Crítica: O Empregado e o Patrão

Crítica: O Empregado e o Patrão

Participante da última quinzena dos realizadores em Cannes, esta co-produção entre Uruguai, Argentina, Brasil e França se auto denomina um “faroeste dos pampas“. Isso leva a expectativas de cowboys e forasteiros, mocinhos e bandidos, mas tais expectativas não são correspondidas pelo projeto. Temos uma narrativa de fronteiras, de estrangeiros cruzando limites territoriais para contratar mão de obra barata para suas fazendas, e aqueles que se ofertam ao serviço.

Empregado e patrão são as típicas figuras dos provedores, ocupando o papéis de ganha-pão para suas jovens famílias. Tais núcleos são desenvolvidos em paralelo ao longo do projeto, como forma de contrastar suas vidas. Tudo caminha bem, até que um acidente de trabalho acontece e coloca em cheque sua relação profissional: será que o empregado tomará atitudes contra o patrão? Será que ele se conformará com sua posição? 
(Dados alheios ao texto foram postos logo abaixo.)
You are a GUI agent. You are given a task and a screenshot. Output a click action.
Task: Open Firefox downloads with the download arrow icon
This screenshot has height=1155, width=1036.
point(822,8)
A força da obra está em sua pouca obviedade. O patrão, que a princípio relacionaríamos a uma figura mais velha e dependente, aqui surge com um semblante jovem, com o vigor de ir a festas noturnas e a mente aberta para procurar tratamentos alternativos para o filho pequeno, portador de uma síndrome misteriosa. A escolha do ator argentino Nahuel Perez Biscayart (120 Batimentos por Minuto) se prova acertada pelo desafio a estas convenções. 

Já o empregado se trata de uma figura esperada, o jovem trabalhador que está em busca de um emprego que o sustente, um homem com sonhos simples como participar de uma corrida local a cavalo. Também surge marcado pela paternidade, com uma pequena filha aparentemente saudável. Cristian Borges aposta em um registro minimalista que a direção de Manuel Nieto Zas lhe impõe, aparentemente reagindo pouco ao que lhe acontece.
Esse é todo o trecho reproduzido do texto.